Il gruppo di ricerca guidato dal prof. Carlo Ventura è riuscito, per la prima volta, a rigenerare i tessuti danneggiati di un cuore di topo colpito da infarto. Utilizzando cellule staminali umane
Cellule staminali embrionali di topo

Quando un infarto colpisce il cuore lascia dietro di se una cicatrice, una zona rigida di tessuto fibroso che comporta di fatto la perdita di una parte della funzionalità dell'organo. Questo, ad oggi, lo stato delle cose. Ma lo scenario potrebbe cambiare radicalmente. Nel giro di pochi anni.

Nel Laboratorio di Biologia Molecolare e Bioingengeria delle Cellule Staminali, presso l'Istituto di Cardiologia dell'Ospedale S. Orsola - Malpighi, è stato infatti per la prima volta rigenerato il cuore di un topo colpito da infarto. E rigenerato grazie al trapianto di cellule staminali umane. Un risultato estremamente importante che apre le porte alla sperimentazione, prima su animali di grossa taglia e in seguito, eventualmente, sull'uomo.

"Il trapianto tra specie diverse, lo xenotrapianto, è in assoluto il più rischioso, eppure abbiamo trapiantato cellule staminali umane in un topo e i risultati sono stati ottimi. Non c'è stato rigetto e non è stata necessaria l'immunosoppressione. Dopo il trattamento sul roditore abbiamo osservato che si è rigenerato più del 95% del tessuto cardiaco danneggiato in seguito all'infarto". Le parole sono del professor Carlo Ventura, ordinario di Biologia Molecolare presso l'Università di Bologna e direttore del Laboratorio di Biologia Molecolare e Bioingegneria delle Cellule Staminali presso l'Istituto di Cardiologia del Policlinico S. Orsola - Malpighi.

Il tentativo di curare queste patologie cardiache attraverso l'utilizzo delle cellule staminali era già avviato da qualche tempo. "Già tre o quattro anni fa sono iniziate le prime sperimentazioni sull'uomo in questa direzione", dice il prof. Ventura. "Si trattava di iniettare nelle zone interessate sostanzialmente cellule staminali prelevate dallo stesso paziente. Una volta scemato il clamore iniziale, però, e una volta avviate sperimentazioni sistematiche e dettagliate, ci si è accorti di come i risultati di questo primo tentativo fossero tutto sommato modesti. C'è stata una fretta forse eccessiva nel passaggio alla sperimentazione sull'uomo". La nuova tecnica, messa a punto dal team del prof. Ventura, si fonda su due importanti innovazioni che approfondoscono e correggono i primi approcci alla terapia cellulare in campo cardiaco.

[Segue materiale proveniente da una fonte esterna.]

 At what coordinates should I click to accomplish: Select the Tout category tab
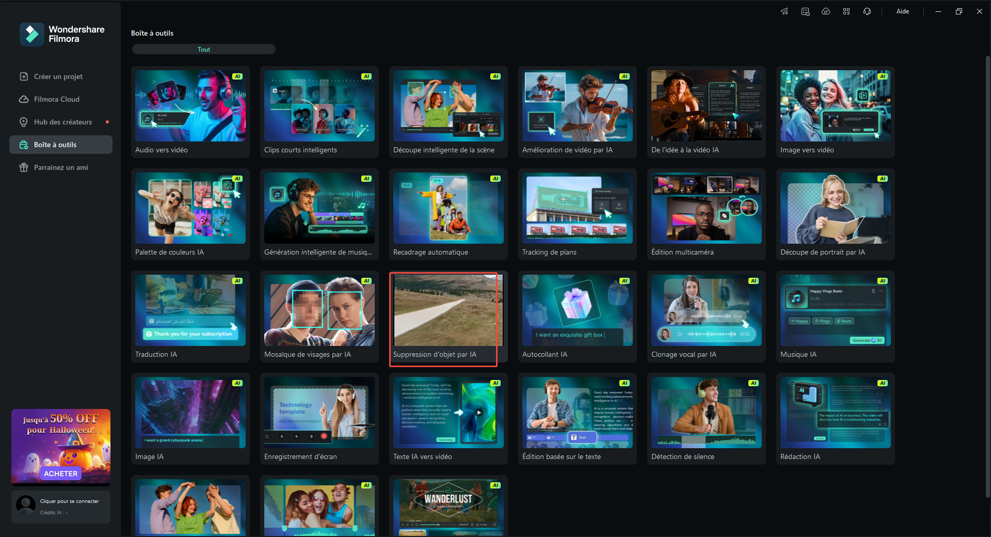point(204,50)
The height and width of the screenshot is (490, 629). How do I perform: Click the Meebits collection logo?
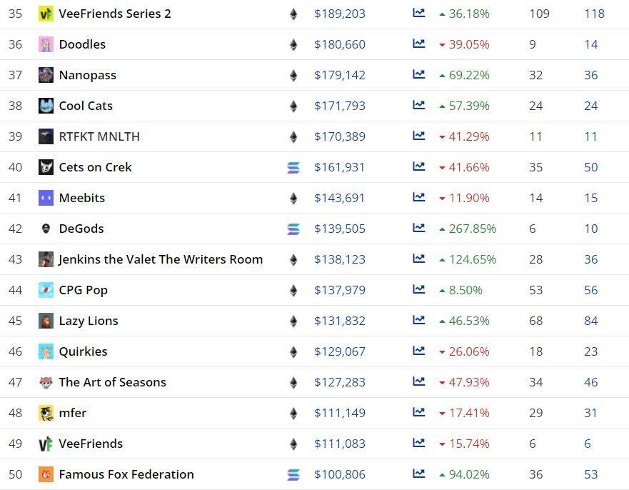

La prima di queste innovazioni riguarda il tipo di cellule utilizzate. Nonostante si possano ottenere buoni risultati con il trapianto omologo (cioè di cellule prelevate dallo stesso paziente), è possibile assicurare una riuscita molto maggiore del trattamento utilizzando il trapianto eterologo.  E' stata in particolare sottolineata l'efficacia dell'utilizzo di cellule embrionali prelevate dalla placenta e dalla membrana amniotica. "Queste cellule", chiarisce il professor Gian Paolo Bagnara del Dipartimento di Istologia, Embriologia e Biologia Applicata, "possono essere considerate, per la loro efficacia, come l'alter ego delle famose cellule staminali embrionali e sono le più indicate per la terapia in vivo".

La seconda e fondamentale innovazione, invece, è l'utilizzo di una particolare molecola, chiamata HBR, per il trattamento delle cellule staminali che dovranno in seguito essere trapiantate nel cuore infartuato. "L'utilizzo di questa molecola", spiega il prof. Ventura, "da un lato consente lo sviluppo della differenziazione cellulare, favorendo la nascita sia di cellule miocardiche che di cellule vascolari e dall'altro aumenta la sintesi di importanti fattori tropici che favoriscono la ricorstruzione dei vasi vascolari, l'arresto della morte cellulare e la demolizione del tessuto danneggiato dall'infarto".

Raggiunto questo primo importante e solido traguardo, la sperimentazione non può che andare avanti. E, sostenuti dai risultati incoraggianti, tra due anni, o forse anche meno, sapremo quali sono le possibili applicazioni della terapia sul'uomo.

La ricerca condotta dal prof. Ventura è stata realizzata anche grazie al supporto del CNR e in stretta sinergia con l'Istituto Nazionale di Biostrutture e Biosistemi (INBB), un consorzio interuniversitario di 26 atenei, cui aderisce anche l'Università di Bologna.